- Title page of the libretto
- Librettist: Grazio Braccioli
- Language: Italian
- Based on: Episode from Orlando Innamorato
- Premiere: November 1714 Teatro Sant'Angelo, Venice

= Orlando finto pazzo =

Opera by Antonio Vivaldi

Orlando finto pazzo (/it/; Orlando, the Fake Madman) is an opera (dramma per musica) in three acts composed by Antonio Vivaldi to a libretto by Grazio Braccioli. The plot is based on an episode in Matteo Boiardo's unfinished epic poem Orlando Innamorato (/it/).

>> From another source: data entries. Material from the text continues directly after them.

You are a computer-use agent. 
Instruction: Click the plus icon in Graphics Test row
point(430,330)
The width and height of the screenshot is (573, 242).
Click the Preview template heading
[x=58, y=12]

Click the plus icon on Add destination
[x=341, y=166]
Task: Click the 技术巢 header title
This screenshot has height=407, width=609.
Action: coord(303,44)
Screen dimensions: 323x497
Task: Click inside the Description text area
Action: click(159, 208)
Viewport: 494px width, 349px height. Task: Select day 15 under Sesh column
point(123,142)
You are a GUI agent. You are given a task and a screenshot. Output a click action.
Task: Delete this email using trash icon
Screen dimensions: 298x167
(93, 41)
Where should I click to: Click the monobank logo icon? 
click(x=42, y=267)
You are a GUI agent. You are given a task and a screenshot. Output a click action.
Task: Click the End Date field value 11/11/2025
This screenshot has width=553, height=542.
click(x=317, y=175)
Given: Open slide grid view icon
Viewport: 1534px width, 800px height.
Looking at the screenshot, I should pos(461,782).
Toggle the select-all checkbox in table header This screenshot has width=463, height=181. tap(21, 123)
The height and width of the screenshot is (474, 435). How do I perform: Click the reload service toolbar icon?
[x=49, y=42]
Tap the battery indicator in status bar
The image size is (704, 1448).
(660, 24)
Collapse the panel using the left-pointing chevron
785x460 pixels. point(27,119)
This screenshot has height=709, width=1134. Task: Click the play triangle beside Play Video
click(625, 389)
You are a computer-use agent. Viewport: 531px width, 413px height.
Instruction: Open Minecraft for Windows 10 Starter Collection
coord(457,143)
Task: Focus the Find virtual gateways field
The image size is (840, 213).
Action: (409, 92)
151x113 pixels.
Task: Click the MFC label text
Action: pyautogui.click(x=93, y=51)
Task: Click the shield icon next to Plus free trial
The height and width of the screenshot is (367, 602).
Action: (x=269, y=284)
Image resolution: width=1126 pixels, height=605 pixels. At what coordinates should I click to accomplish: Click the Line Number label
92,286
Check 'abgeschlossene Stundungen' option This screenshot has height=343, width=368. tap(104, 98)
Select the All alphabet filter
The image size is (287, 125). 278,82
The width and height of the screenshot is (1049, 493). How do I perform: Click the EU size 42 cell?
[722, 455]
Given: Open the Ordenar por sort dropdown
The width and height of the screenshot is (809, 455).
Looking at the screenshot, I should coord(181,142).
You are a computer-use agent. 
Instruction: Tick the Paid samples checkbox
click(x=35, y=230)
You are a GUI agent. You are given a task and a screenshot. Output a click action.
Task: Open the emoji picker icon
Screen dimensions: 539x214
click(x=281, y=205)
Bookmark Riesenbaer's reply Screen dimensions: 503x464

The second of Vivaldi's known operas, Orlando finto pazzo premiered in November 1714 (dedication 10 November) at the Teatro Sant'Angelo in Venice. Vivaldi acted as impresario (in partnership with his father Giovanni Battista) as well as composer. Apparently the opera did not meet much approval from the audience and was billed only on few dates, just to be replaced, on 1 December, by a reworking of Giovanni Alberto Ristori's Orlando furioso (/it/), an opera that the Vivaldi "impresa" had very successfully staged in 1713.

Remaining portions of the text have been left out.